A diode is a passive device or component that allows the flow of current in one direction only while blocking the flow of current completely the other way. But since there are so many types of a diode, how to differentiate between them and most importantly which one to use according to its requirement in our circuit? So in this post, I have tried to give you an insight into the “Difference between a normal Rectifier diode and a Schottky diode“
Before jumping to the basics of a rectifier or Schottky diode, let’s look at some of the basic characteristics of diodes.
Basic Characteristics of a Diode:-
|Vf||It indicates the forward voltage drop when current flows from the P to N terminal of the diode.|
|If||It is the maximum fwd current a diode can handle|
|VR||It is the reverse break down voltage when current flows from N to P terminal.|
|IR||The amount of current that flows when a diode is reverse biased.|
|tRR||When a diode is switched off suddenly, the fwd current flowing through the diode takes a small amount of time to die down and this time is called Reverse Recovery Time.|
What is a Rectifier Diode?
- A rectifier diode is the simplest p-n junction diode, used mostly for rectification purposes in a half-bridge and full-bridge rectifier. And that’s because of its high break down voltage, typically of the order of 200 to 1000 volts which is obvious.
- The forward voltage drop (Vf) of a rectifier diode is between 0.7 to 0.9 volt.
- As an example, let’s say you want to design a bridge rectifier for your ac to dc converter project. For this bridge rectifier, the diode of the 1N4 rectifier series is an optimum choice.
|Read Difference between Zener and Schottky diode OR Difference between Rectifier and Zener diode instead.|
- Unlike a simple rectifier diode(1N4007), the junction of the Schottky diode is between an n-type semiconductor and a metal plate.
- Schottky diode, also known as barrier diode is mainly used in low voltage circuits because the forward voltage drop of Schottky diode(Vf) is less than a rectifier diode. The forward voltage drop of a Schottky diode is typically in the range of .25 to 0.5 V whereas the Vf of a rectifier diode is around 0.7 volts.
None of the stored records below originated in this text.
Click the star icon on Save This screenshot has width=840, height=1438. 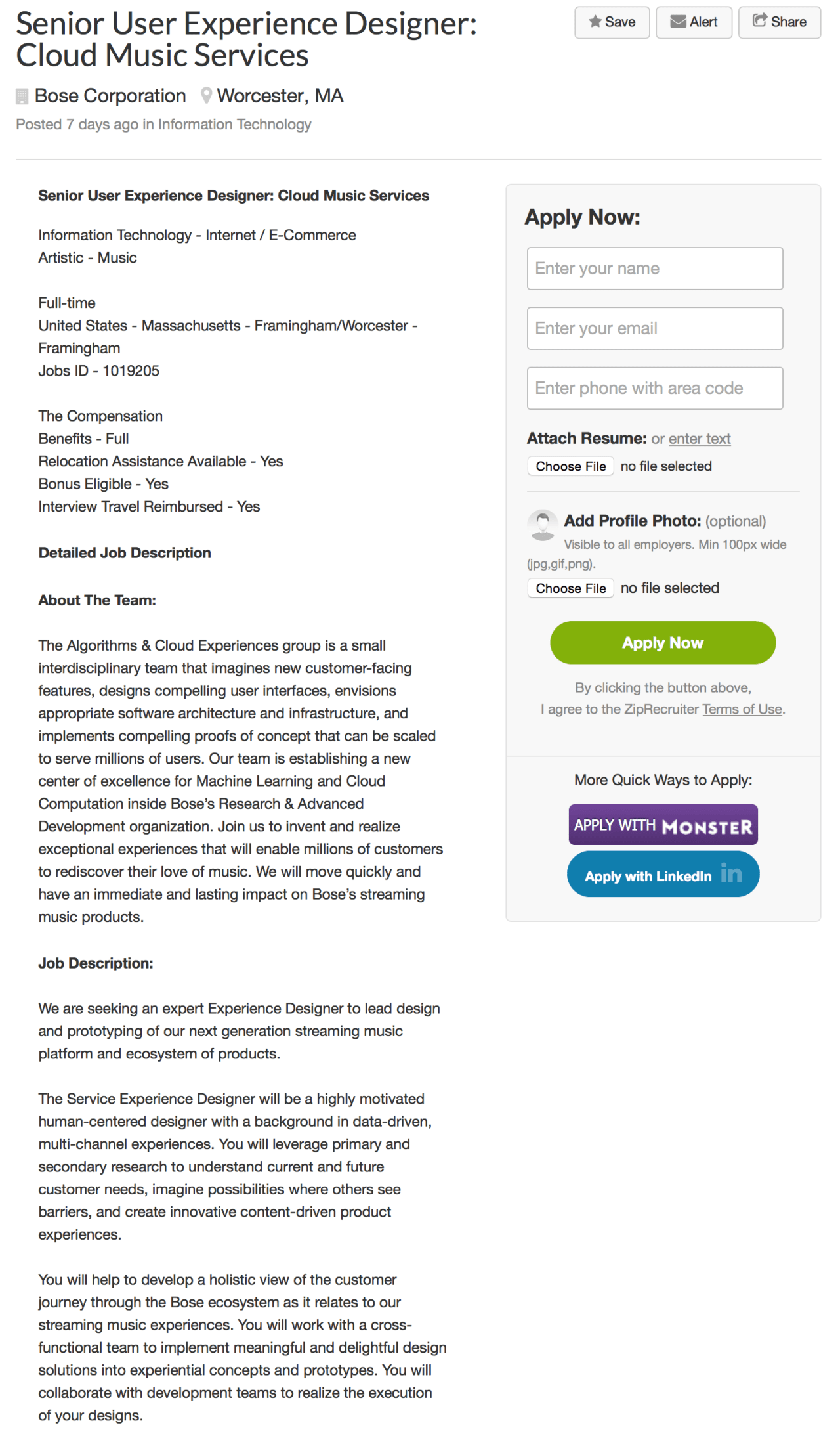tap(595, 22)
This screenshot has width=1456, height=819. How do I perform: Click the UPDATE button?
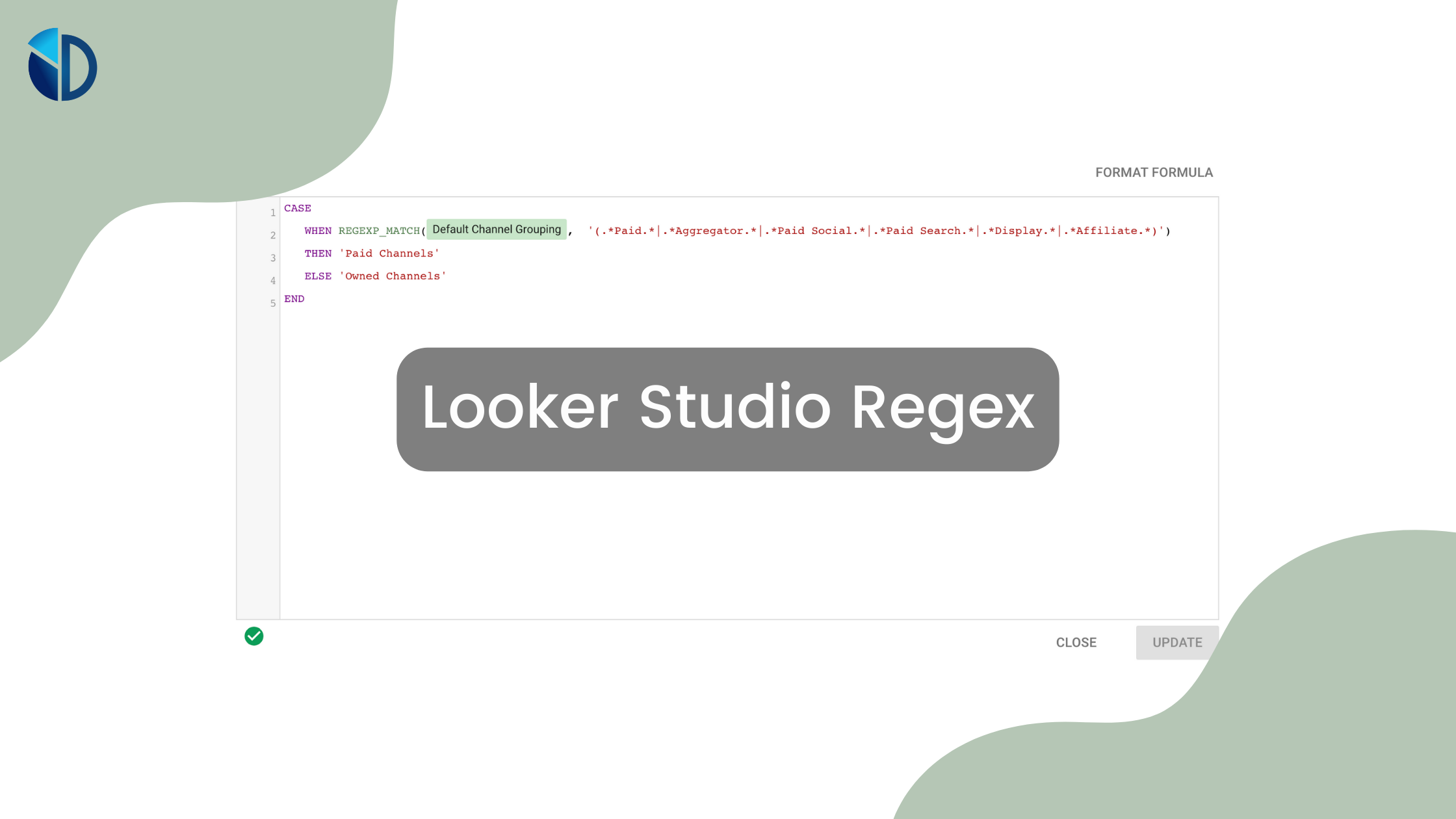[1177, 642]

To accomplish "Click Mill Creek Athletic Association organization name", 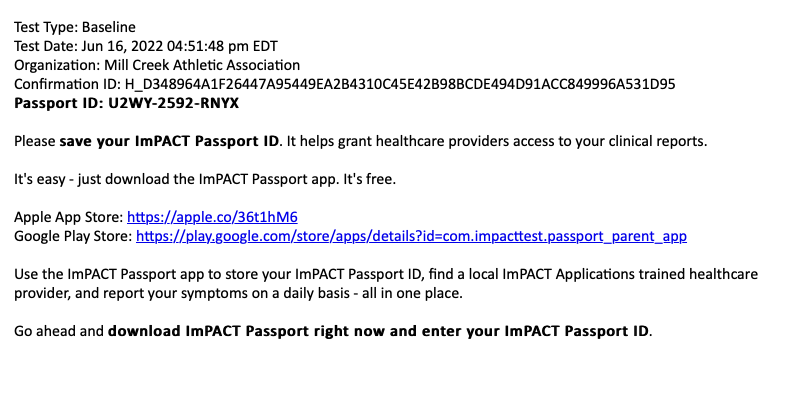I will pyautogui.click(x=202, y=65).
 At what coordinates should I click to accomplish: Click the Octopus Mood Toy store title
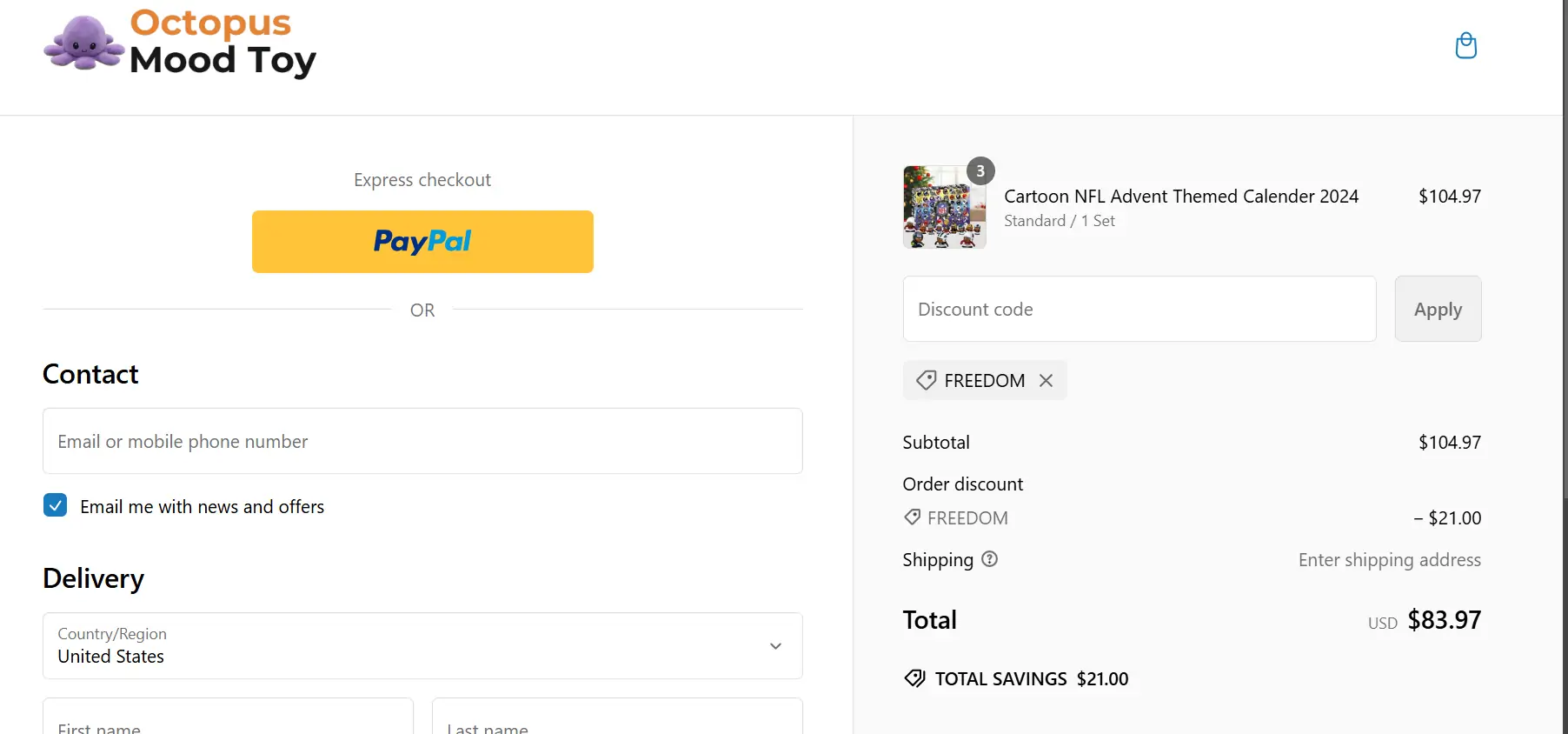[x=223, y=42]
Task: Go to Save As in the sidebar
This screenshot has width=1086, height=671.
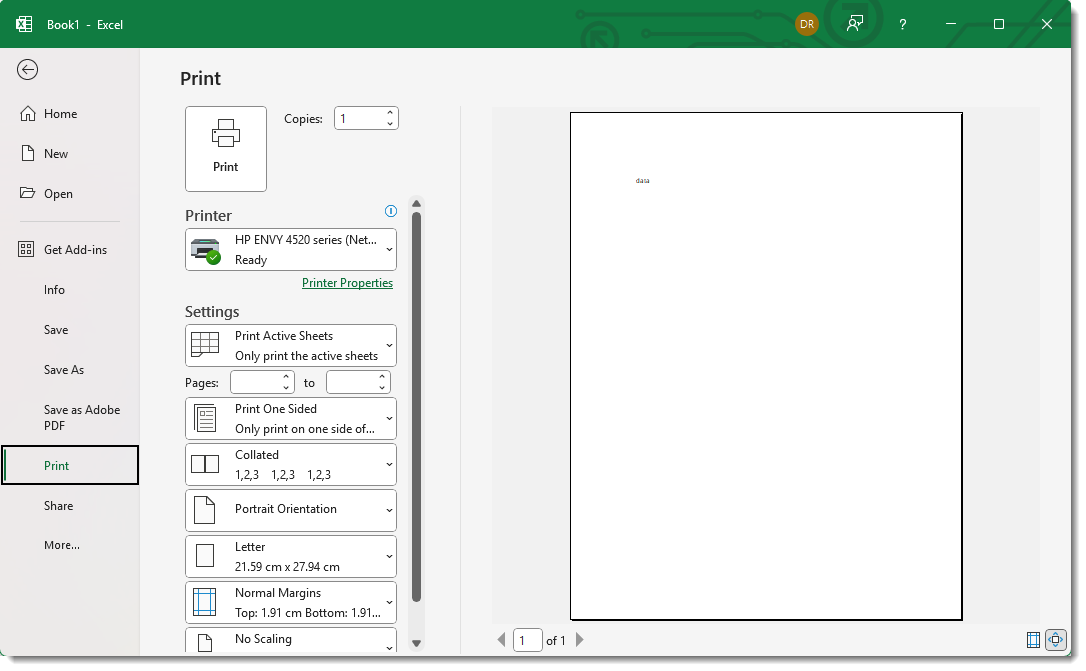Action: point(63,369)
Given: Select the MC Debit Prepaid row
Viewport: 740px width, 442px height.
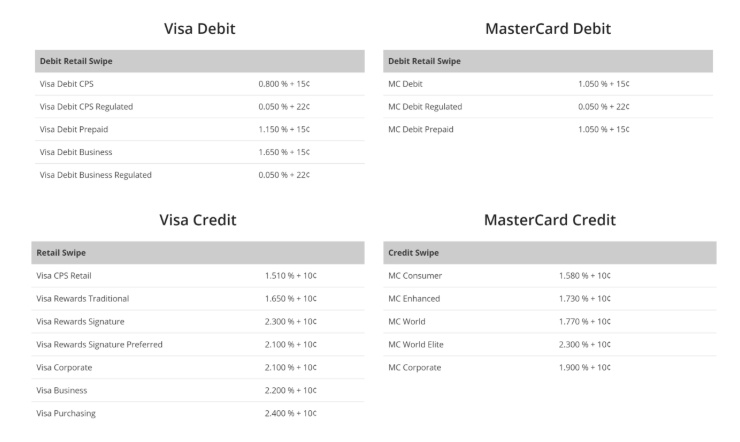Looking at the screenshot, I should pos(421,129).
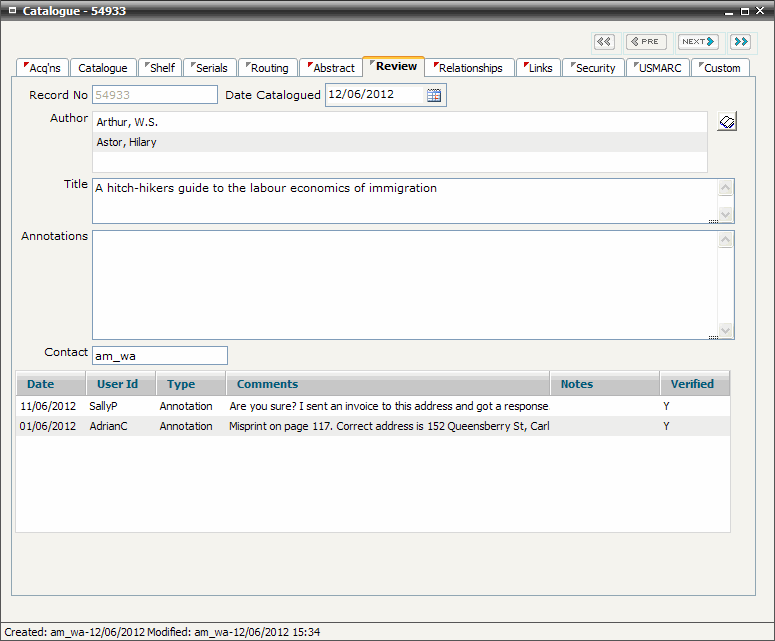Select author Astor, Hilary in list
This screenshot has width=775, height=641.
click(399, 142)
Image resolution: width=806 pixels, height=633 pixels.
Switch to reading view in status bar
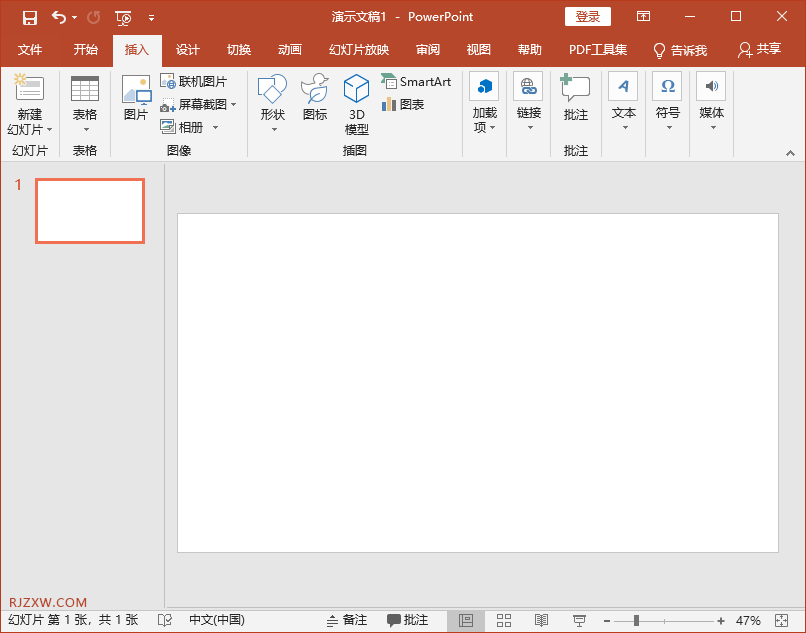541,621
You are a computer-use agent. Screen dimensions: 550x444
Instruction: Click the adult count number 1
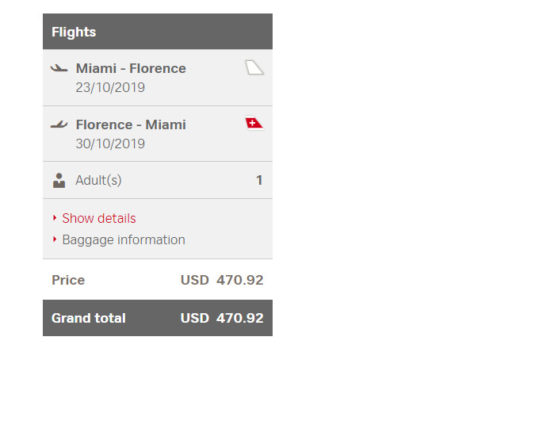[259, 180]
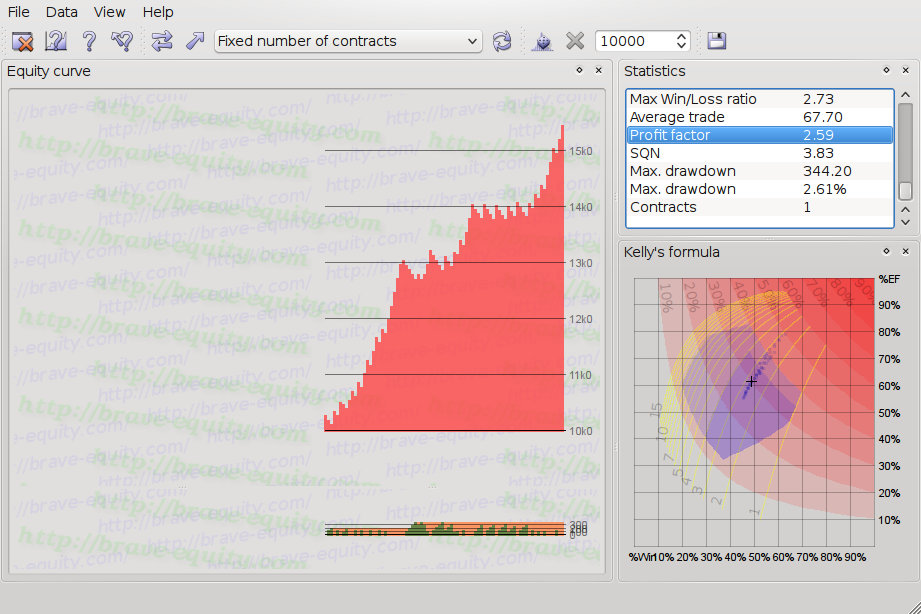Float the Statistics panel

886,71
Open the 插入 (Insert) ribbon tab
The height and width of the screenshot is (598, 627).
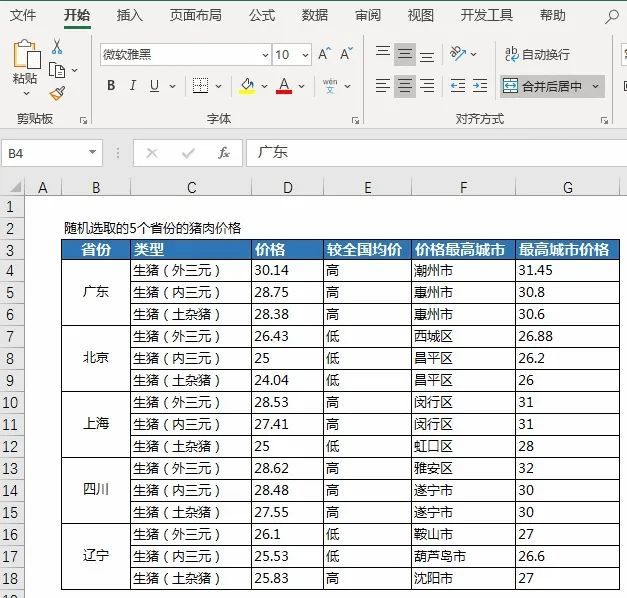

- Let’s say you are working with a low voltage(say 3v) circuit and a diode is being used in that circuit. In this case, it is better to use a Schottky diode because there would be less voltage drop across it. And there will be enough voltage left for further use.
- Also, electrons are the majority charge carriers on both sides of the junction, thus it is a unipolar device.
- It is mostly used in high-frequency applications like SMPS. And that’s because of its low-temperature rise and high switching speed pertaining to its small recovery time.
When a diode is switched off suddenly, the fwd current flowing through the diode takes a small amount of time to die down and this time is called Reverse Recovery Time. compare to a normal diode reverse recovery time of Schottky diodes is much smaller, making it suitable to be used in fast switching circuits.
Disadvantages of a Schottky diode:
- Now disadvantage of Schottky is its low breakdown voltage ( 20v to 40v ) making it unsuitable for a rectifier circuit.
Application of a Schottky diode:
- As an example, let’s say we are designing a buck converter. Since Mosfet in a buck converter switches with a very high frequency, the diode in this circuit should have a high switching speed. Thus Schottky diode is an optimum choice here.
And ending with the application above, now you know all the basic differences between Schottky and Rectifier diode.
1 thought on “Difference between a normal Rectifier diode and a Schottky diode”
Diodes are certainly not passive devices. They use P-N junctions, and they exercise control over the current in a circuit by passing it in one direction (turning ON) and blocking it in the other.
Schottky diodes are becoming more and more practical as rectifiers. They are commonly available now up to 200V reverse voltage and forward currents of 5A or more.